Вся внеклассная жизнь 3-й гимназии кипела «под сводами». Этот термин вошел в быт гимназии, и «под сводами» проходила часть дня всех учеников, от приготовишек до восьмиклассников. Туда после звонка, возвещавшего об окончании урока, неслись по железным лестницам с нарастающим гулом и гамом детские и юношеские фигурки в серых форменных костюмах, перетянутых черными поясами с начищенными металлическими пряжками и надписью «МЗГ». «Под сводами» проводились большие и маленькие перемены между уроками, отдельные длинные коридоры там были отведены под гардероб, где рядами висели серые гимназические шинели с серебряными пуговицами и синими петлицами, обшитыми белым кантом. Там же была тайная курилка и там же за бывшей длинной партой, покрытой чистыми простынями, в большую перемену торговал булочник от Филиппова.

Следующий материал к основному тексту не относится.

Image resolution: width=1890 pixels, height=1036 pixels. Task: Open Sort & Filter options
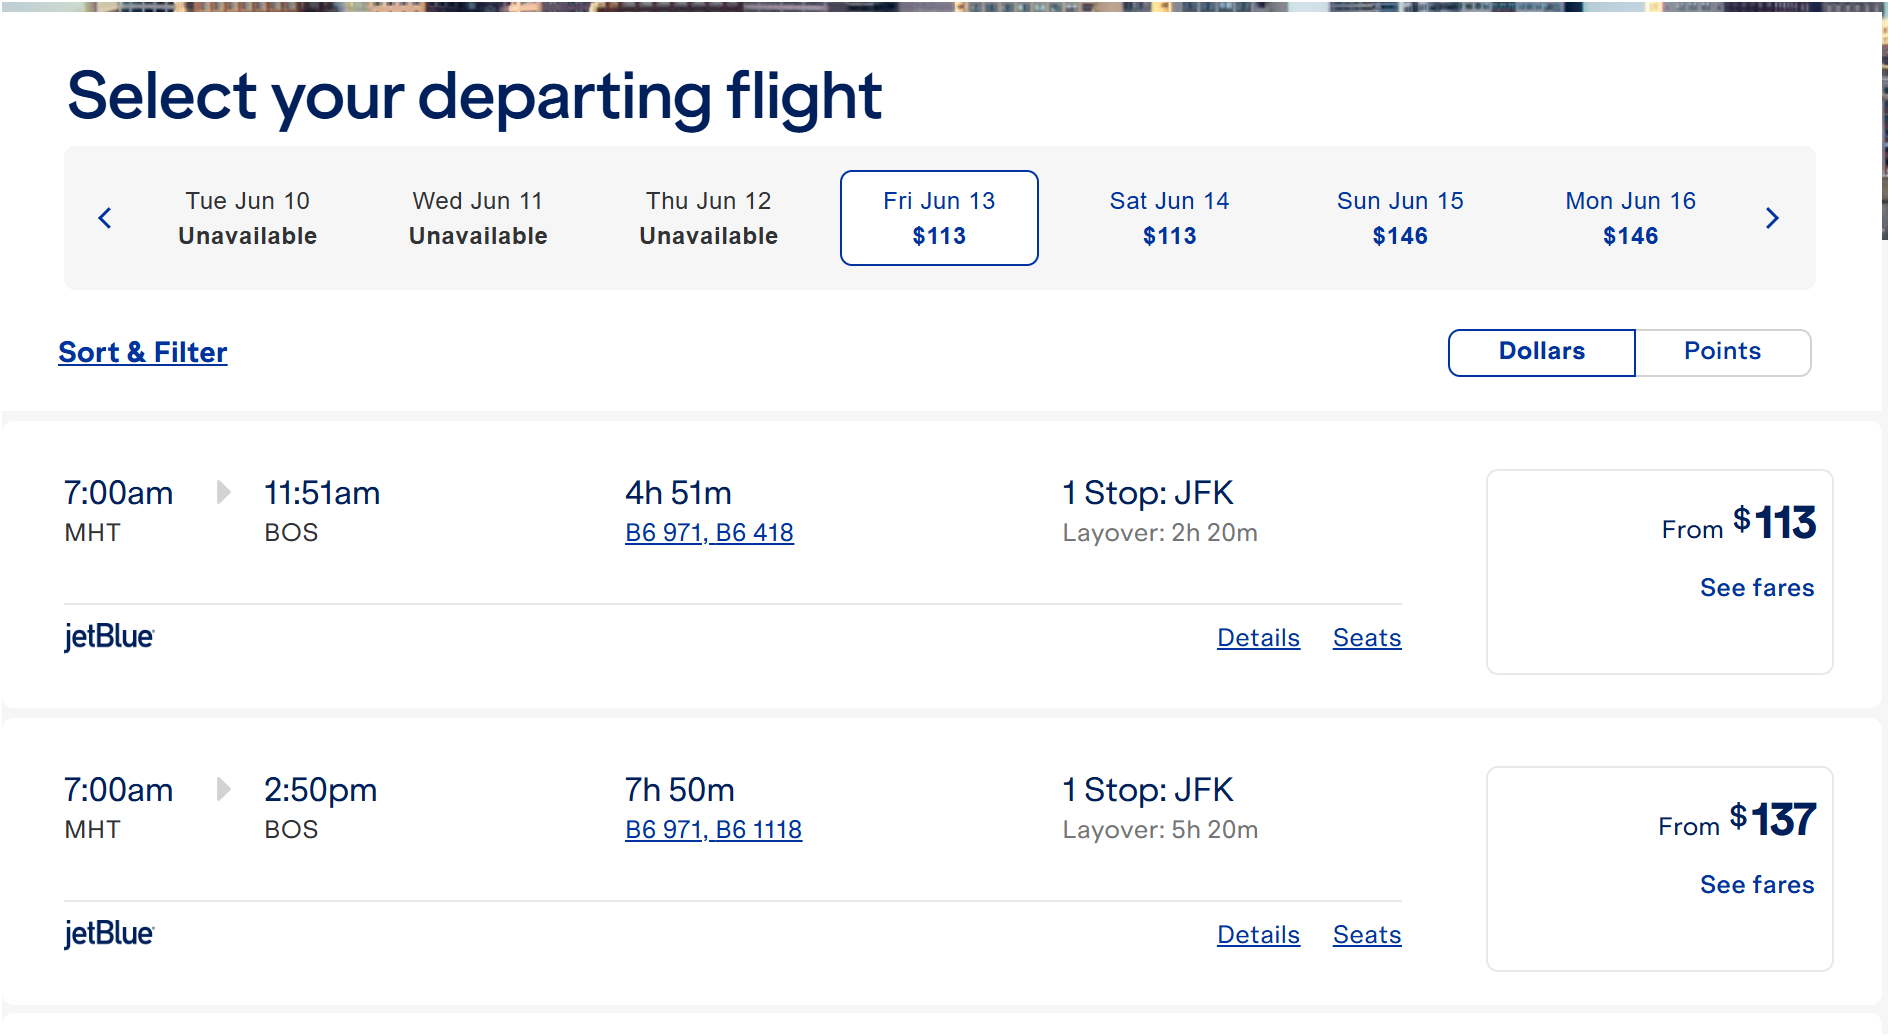pos(143,352)

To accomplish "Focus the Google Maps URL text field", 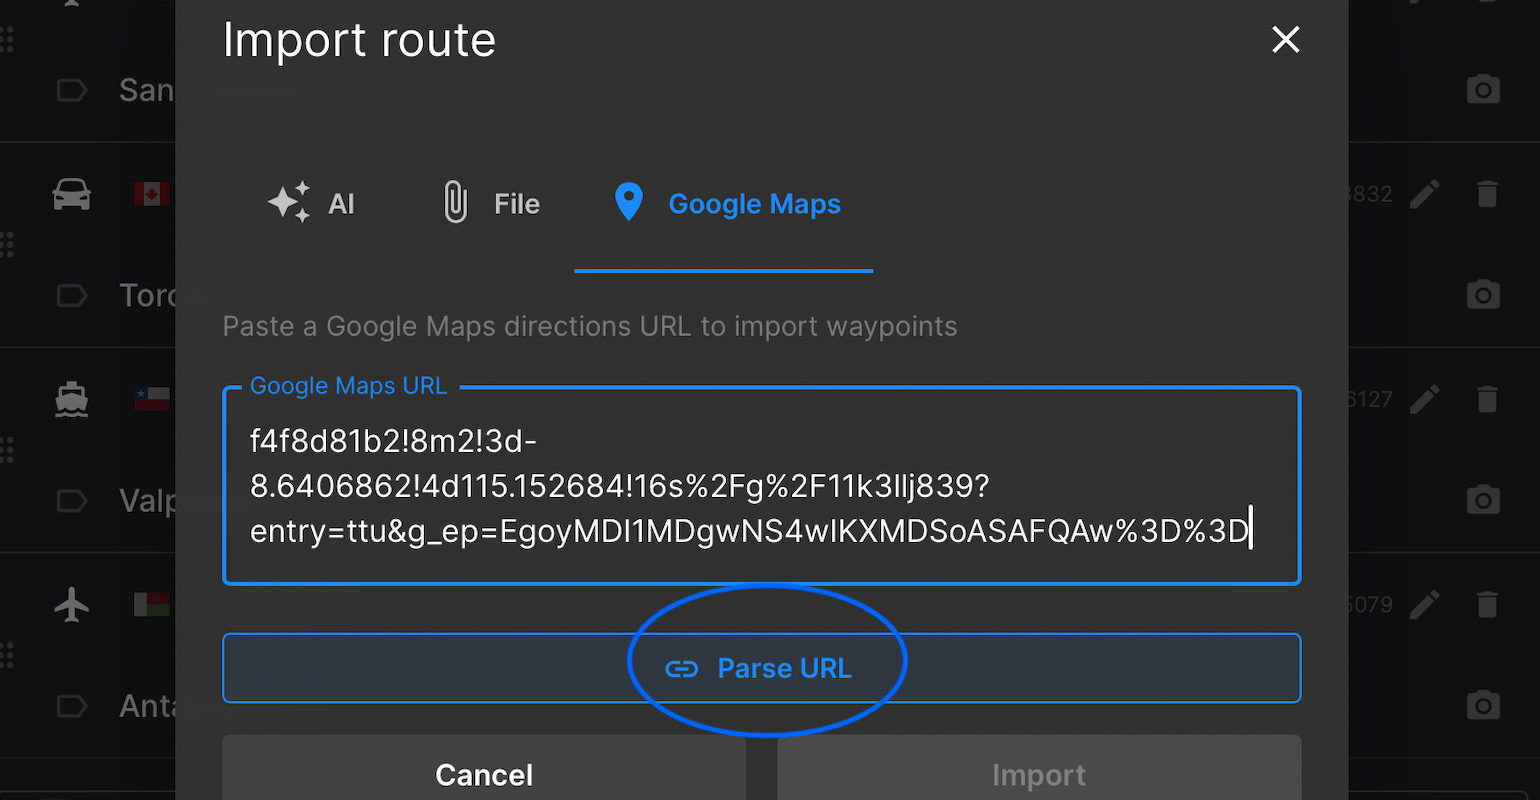I will pyautogui.click(x=761, y=486).
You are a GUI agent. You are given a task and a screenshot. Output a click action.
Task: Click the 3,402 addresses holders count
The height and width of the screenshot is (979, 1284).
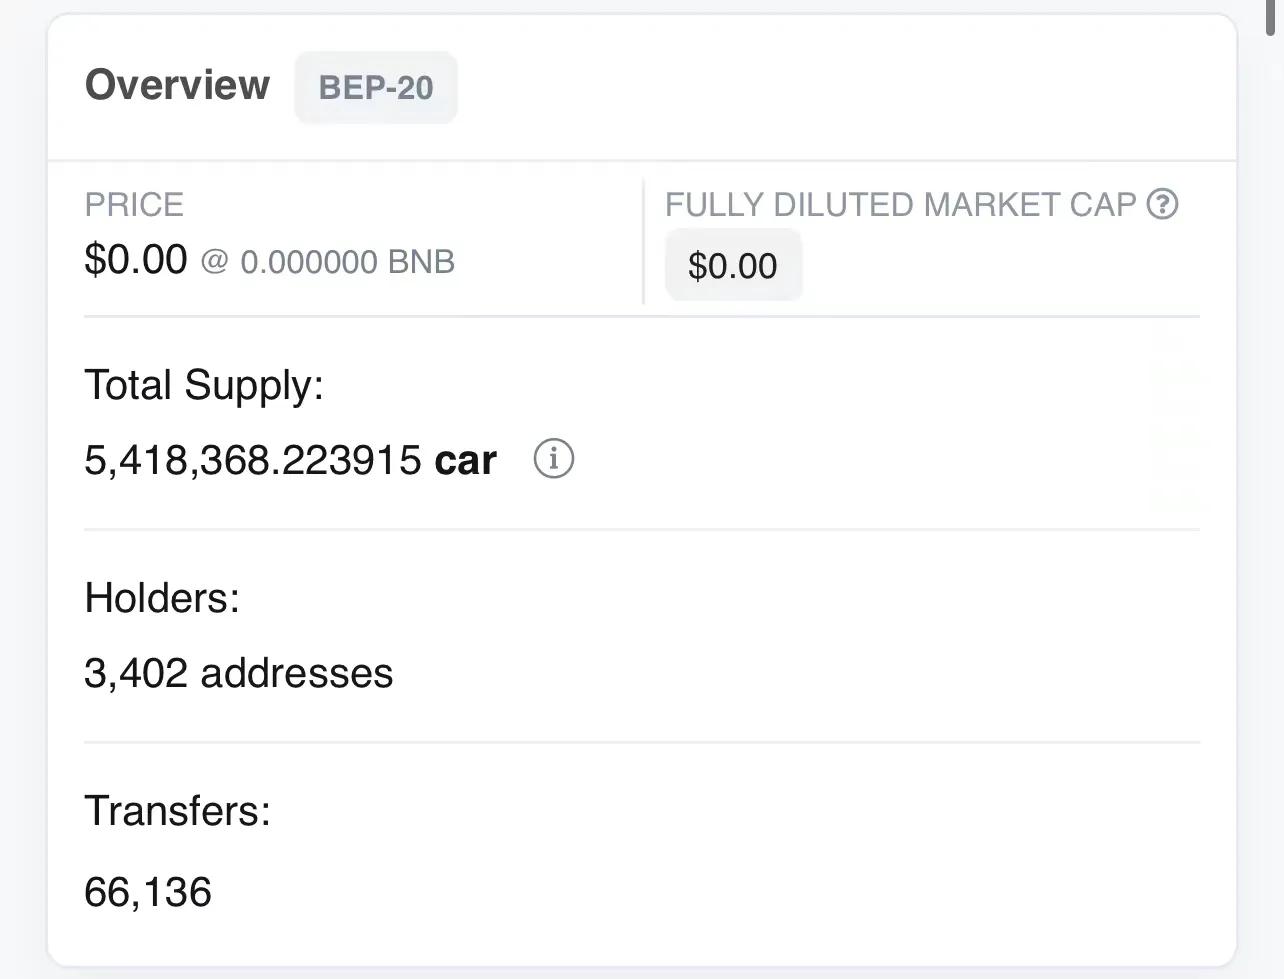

С 3-го класса мы зубрили латынь, с первых классов начинали «русскую историю», переходя потом из года в год на «древнюю», «среднюю» и «новую». Из-за этого в детских головах оседала какая-то историческая каша, так как в первые годы учения мы были убеждены, что сначала была древняя Русь, затем Греция, Рим, а потом уже средние века и все остальное. Только позднее все утрясалось в наших вихрастых головах, и мы не удивлялись больше тому, что Иван III слал послов в Европу, которая тогда ведь, как нам казалось, еще не начинала своего существования.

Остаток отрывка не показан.